MPK-1 ERK signaling is necessary for pachytene progression and oocyte meiotic maturation (Church et al., 1994; Lee et al., 13th International C. elegans Meeting, 2001). Strong loss-of-function/null mutations in
lin-45 RAF,
mek-2 MAPKK and
mpk-1 ERK result in hermaphrodites that fail to produce either sperm or oocytes and instead germline nuclei are arrested in pachytene. In the distal meiotic prophase germline of wild-type animals, germ cells (nucleus with surrounding plasma membranes except on the side facing the central cytoplasmic core) are packed in a hexagonal pattern on the surface of the gonadal tube. In
lin-45,
mek-2 and
mpk-1 mutants, the hexagonal germ cell packing is disrupted and instead pachytene arrested nuclei and surrounding plasma membranes are found in clumps, often in the center of the gonadal tube. We call this a Pac phenotype, for pachytene arrest and clumped nuclei and membranes. A similar Pac phenotype is observed in mutant males. Under certain partial loss-of-function conditions, where pachytene progression and oocyte differentiation is normal, we observed hermaphrodites with feminized germlines (proximal germ cells developing as oocytes instead of sperm). The partial loss-of-function conditions were: a) viable escapers from
lin-45 or
mpk-1 RNAi; b)
mek-2(
n1859) (Kornfeld et al., 1995); and c) trans-heterozygotes of
mpk-1 null and
mpk-1(ts) (Lackner and Kim, 1998) at the permissive temperature. These results raise the possibility that the Pac phenotype observed in males and in the proximal germline of hermaphrodites for
lin-45,
mek-2 and
mpk-1 strong loss-of-function/null mutants is the result of the combined effect of a sexual fate transformation followed by pachytene arrest during oogenesis. In situ hybridization using a probe to
rme-2 mRNA, which encodes the oogenesis specific yolk receptor, was used to test this possibility. In wild-type L4 hermaphrodites, germ cells in the proximal gonad, most of which are in pachytene, are undergoing spermatogenesis and lack
rme-2 mRNA while germ cells in the proximal third of the distal gonad contain
rme-2 mRNA. By contrast, germ cells throughout the proximal gonad and into the distal gonad have
rme-2 mRNA in L4
mpk-1 null hermaphrodites. In
mpk-1 null males,
rme-2 mRNA is found throughout the region showing the Pac phenotype, unlike in wild-type males. Thus,
mpk-1 is required for the male germ cell fate in both hermaphrodites and males. Additional experiments indicate that
mpk-1 is functioning in the germline, not in the soma, for male germline sex determination and that
mpk-1 activity is required continuously. Epistasis experiments indicate that
mpk-1 is acting downstream or in parallel to
tra-2 in the sex determination pathway, as
tra-2 null;
mpk-1 null double mutant germlines are feminized.

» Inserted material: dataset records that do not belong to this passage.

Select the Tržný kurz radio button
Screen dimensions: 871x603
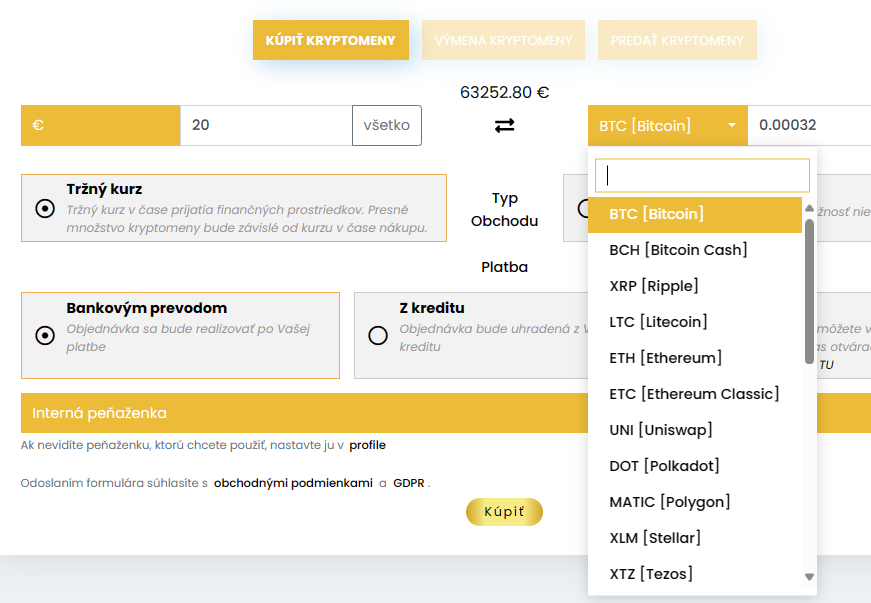tap(45, 208)
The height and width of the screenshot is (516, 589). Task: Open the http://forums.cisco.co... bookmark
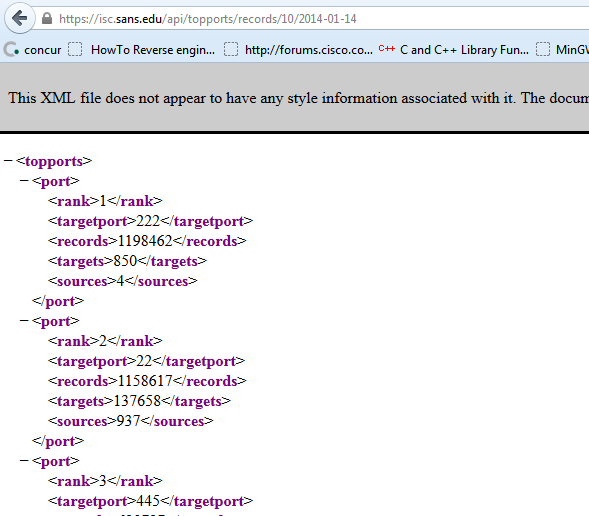(309, 50)
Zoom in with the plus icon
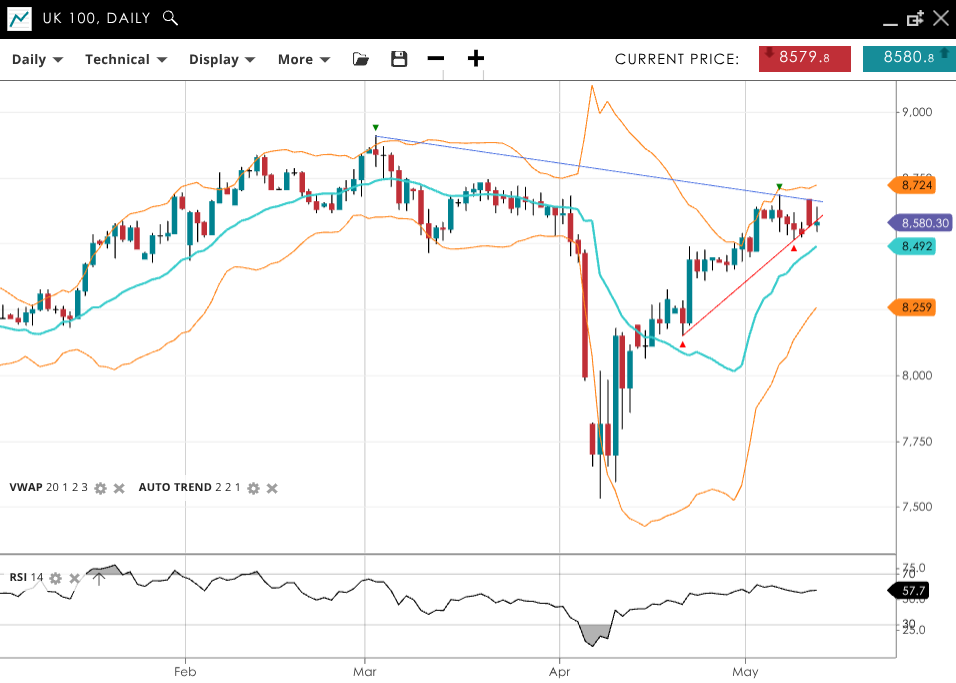This screenshot has width=956, height=683. click(476, 59)
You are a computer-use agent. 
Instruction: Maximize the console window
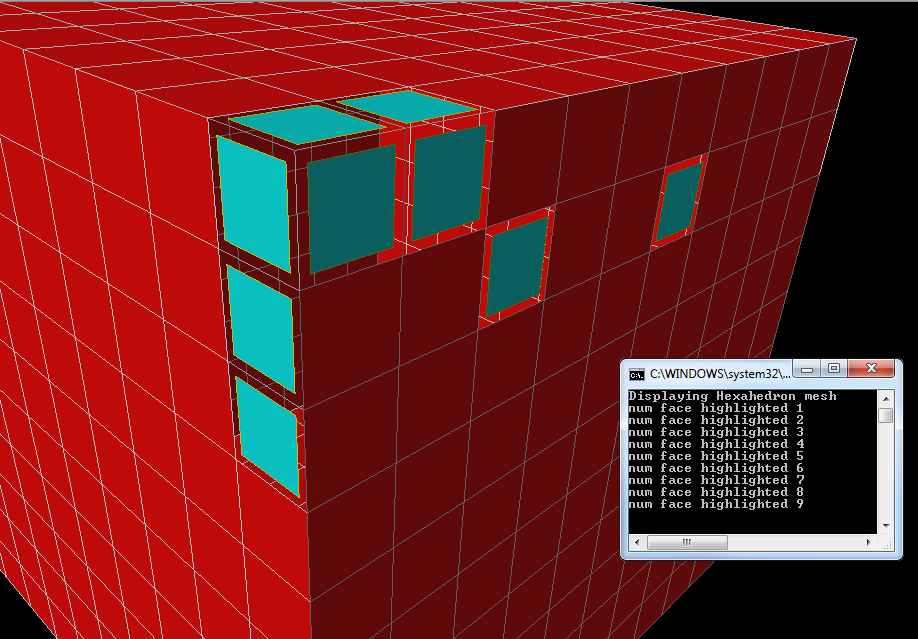coord(834,368)
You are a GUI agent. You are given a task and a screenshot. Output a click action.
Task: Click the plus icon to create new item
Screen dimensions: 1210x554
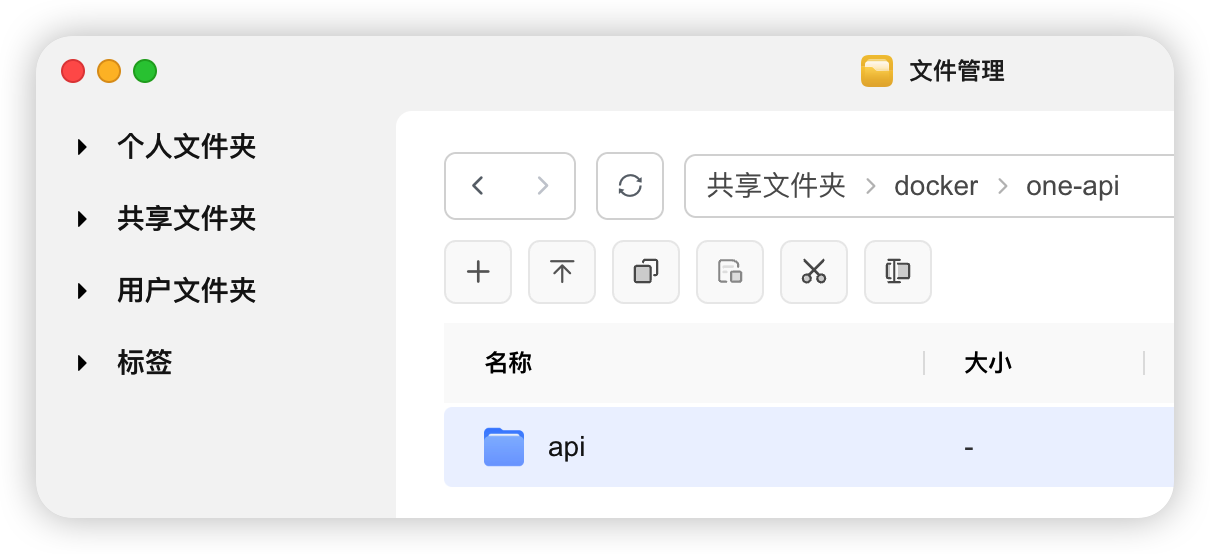(478, 272)
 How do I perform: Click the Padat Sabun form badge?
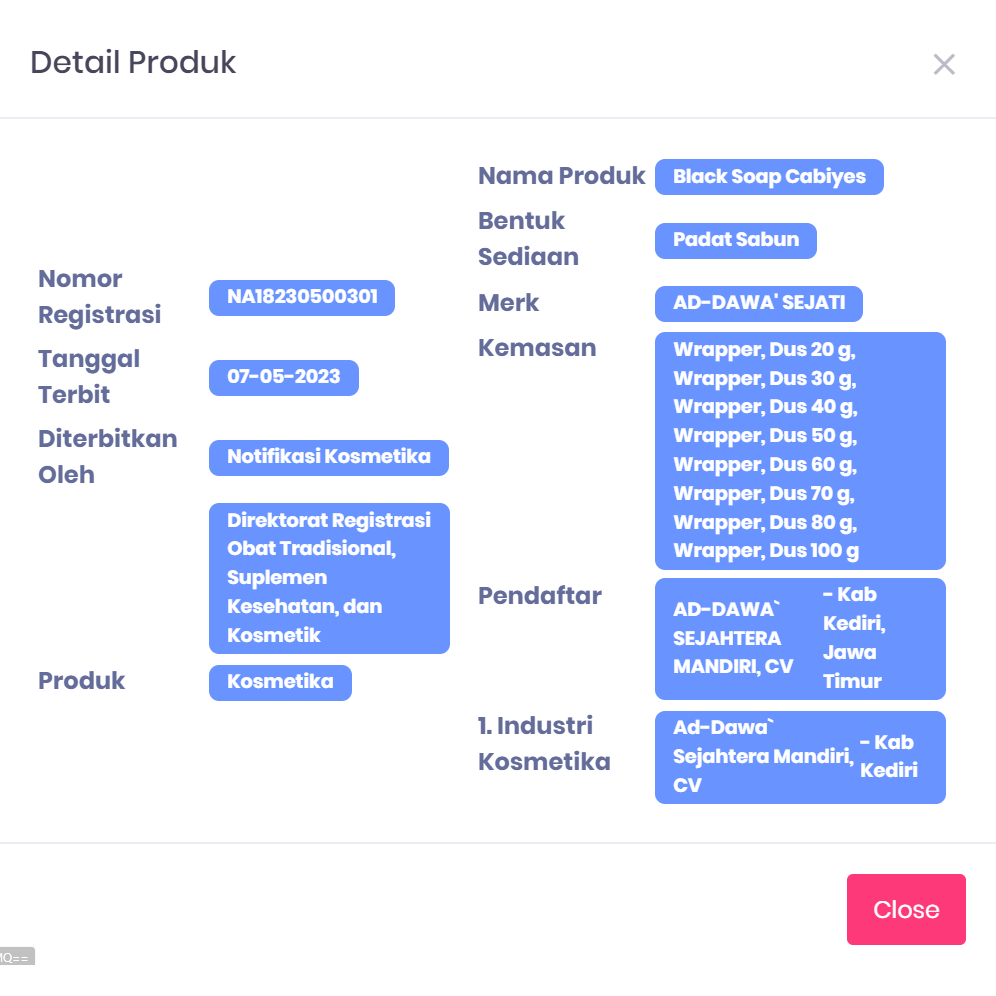[735, 241]
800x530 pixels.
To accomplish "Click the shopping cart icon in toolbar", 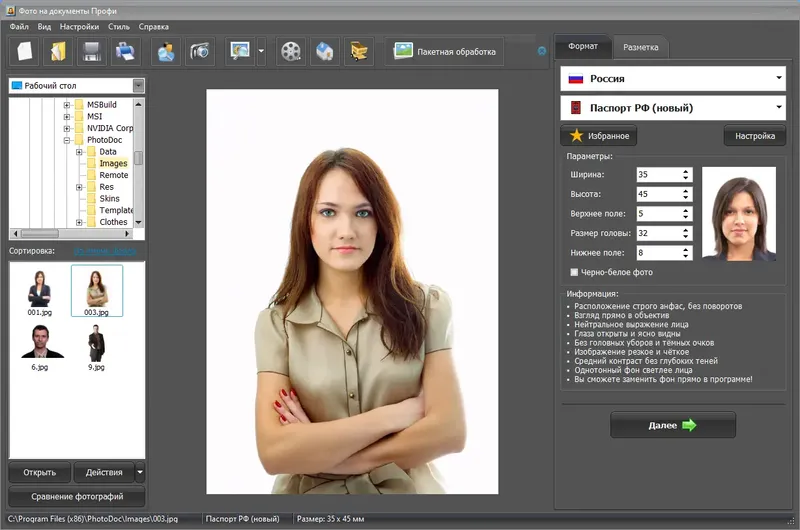I will coord(358,51).
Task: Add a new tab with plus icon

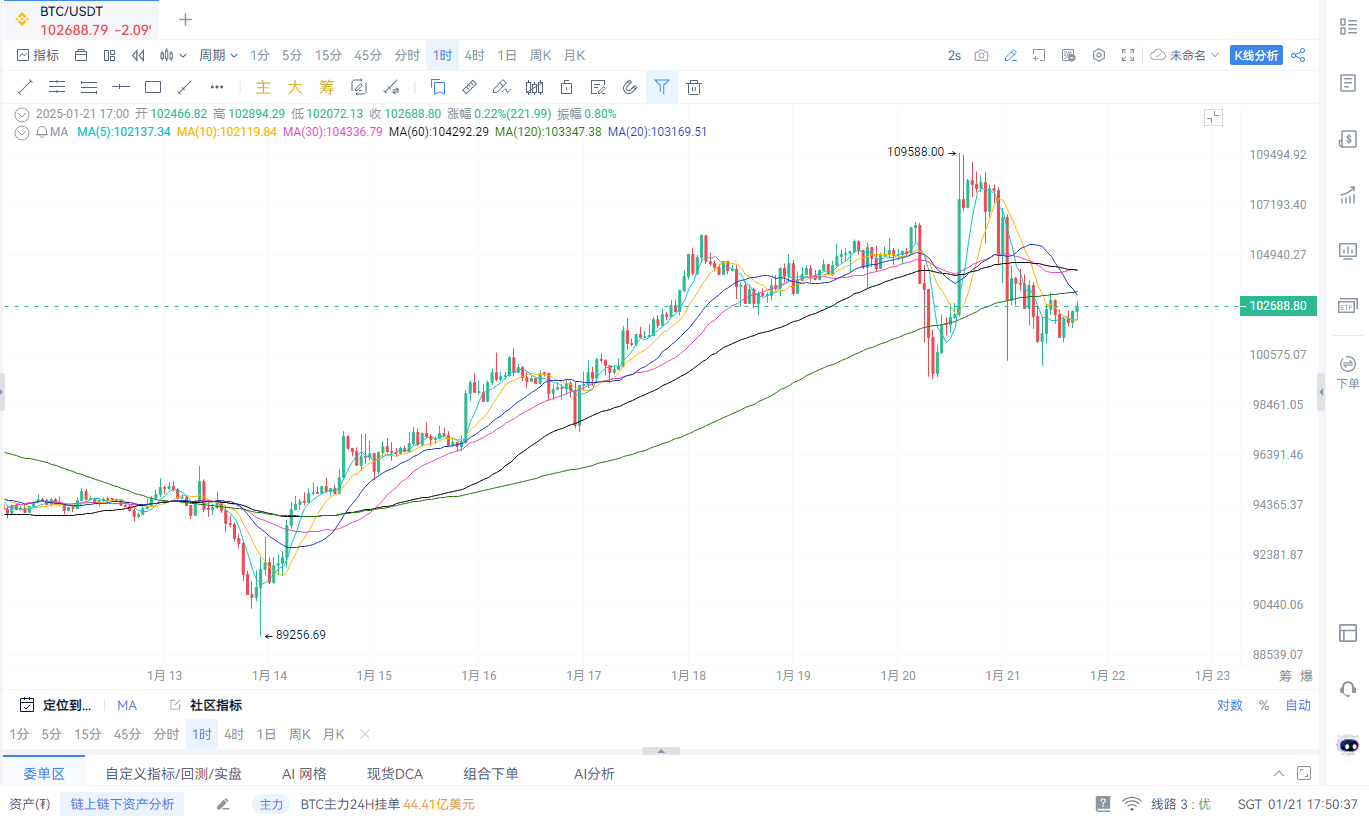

mpk-1 may not be required for male somatic sex determination as sexual transformation in the adult soma (yolk synthesis) has not been observed. Accumulation of MPK-1 and the appearance of activated MPK-1 is sexually dimorphic. An affinity purified C-terminal fraction of the SC94 (Santa Cruz) antisera is specific for germline MPK-1 as germ cells do not stain in the null mutant. MPK-1 is found at high levels throughout the germline of wild-type adult hermaphrodites. By contrast, in wild-type males, MPK-1 is found at significantly lower levels and only in the distal most germ cells, up to about the distal third of the pachytene region. ERK MAP kinases are activated by phosphorylation on a specific Thr and Tyr motif, which can be detected by the MAPKYT mAb (Sigma; Miller et al., 2000). In hermaphrodites, activated MPK-1 is found at high levels in the 2 to 3 most proximal oocytes and at moderate levels in the proximal half of pachytene. In males, activated MPK-1 is only found at very low levels in the transition zone and the first few pachytene germ cells, a region where activated MPK-1 is not observed in adult hermaphrodites. Thus, MPK-1 is activated sex specifically and to different extents in three spatially distinct regions of the C. elegans germline.